It is always incumbent upon a Court of law to satisfy itself at the earliest possible opportunity that it has the requisite jurisdiction in a matter prior to engaging itself into dealing with the same. This is important in avoiding the setting aside and/or nullification of proceedings and decisions later on when it is found that the Court did not in the first instant have the requisite jurisdiction. (See: Francis vs. Boniface (1969) EALR 146, Phillips vs. Copping (1935) 1 KB 15, Desai vs. Warsame (1967) EALR 351, Allarkhia vs. Aga Khan (1969) EALR 613).
The Appellants’ main contention on this ground was that the trial Magistrate, Hon.

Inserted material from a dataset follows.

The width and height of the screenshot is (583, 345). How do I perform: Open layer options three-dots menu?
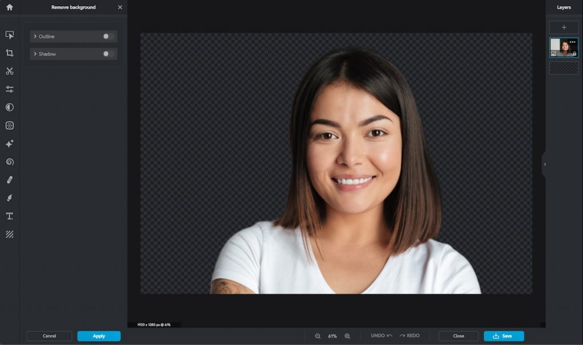coord(573,42)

G.N. Sitati, Resident Magistrate, was not possessed of the jurisdiction to try the suit by dint of the provisions of the Kenya Gazette Notice No. 9243 dated 27/07/2011 issued pursuant to the provisions of the Labour Institutions Act (N0. 12 of 2007). It is their argument that the gazette notice created special Courts with clear jurisdiction and designated all Courts in the 47 Counties in the country which are presided over by Magistrates of the rank of a Senior Resident Magistrate and above as such special Courts. In other words Resident Magistrates were clearly ousted.
It was further contended that the pleadings and the evidence tendered confirmed that the Respondent herein (WILLIAM OKUMU MASINDE, the Plaintiff in the suit) was an employee of MUMIAS SUGAR COMPANY LTD and as such, the Court erred in assuming jurisdiction over the matter.
But the Respondent herein, WILLIAM OKUMU MASINDE, holds a contrary view. To him, the Hon. G.N. Sitati, Resident Magistrate had the requisite jurisdiction to deal and so rightly exercised her jurisdiction over the suit. It was submitted in support of this position that the claim in issue arose out of a common law doctrine of tort of negligence and besides that there was no employer-employee relationship between the Respondent and the second Appellant, DORCAS CHEPSOI. It was further submitted that the Occupational Safety and Health Act No. 15 of 2007 defines a Court as a “Resident Magistrate Court” hence that power cannot be taken away by a Gazette Notice since a Gazette Notice cannot oust clear provisions of an Act of Parliament. The Respondent further submitted that the law gave jurisdiction to the Industrial Court in regard to issues relating to the Employment Act 2007, the Labour Institutions Act and the Labour Relations Act, 2007 and not those under the Occupational Safety and Health Act, the Workmen Injury Benefit Act or the common law and that what was donated from the Industrial Court to the special Courts vide the Gazette Notice by the Chief Justice did not touch on these Acts of Parliament.
I will therefore deal with the twin issues raised by the Respondent herein as under:-
Whether the Gazette Notice No. 9243 ousted the jurisdiction of Resident Magistrates.
Upon the promulgation of the Constitution, the Industrial Court was constituted pursuant to Article 162 as a Court of equal status as the High Court. The Court has original jurisdiction to hear all employment and labour relations matters in Kenya. As a Court with equal status as the High Court, the Industrial Court has unfettered jurisdiction to interpret the Constitution and to deal with all matters falling within the provisions of Section 12 of the Industrial Court Act Chapter 234 of the Laws of Kenya. This position was rightly stated by my brother Justice Majanja in the case of United States International University (USIU) vs. Attorney General (2013) eKLR which decision was cited with approval by the Court of Appeal at Nairobi in Civil Appeal No. 6 of 2013 Prof. Daniel N. Mugendi vs. Kenyatta University & 3 others (unreported).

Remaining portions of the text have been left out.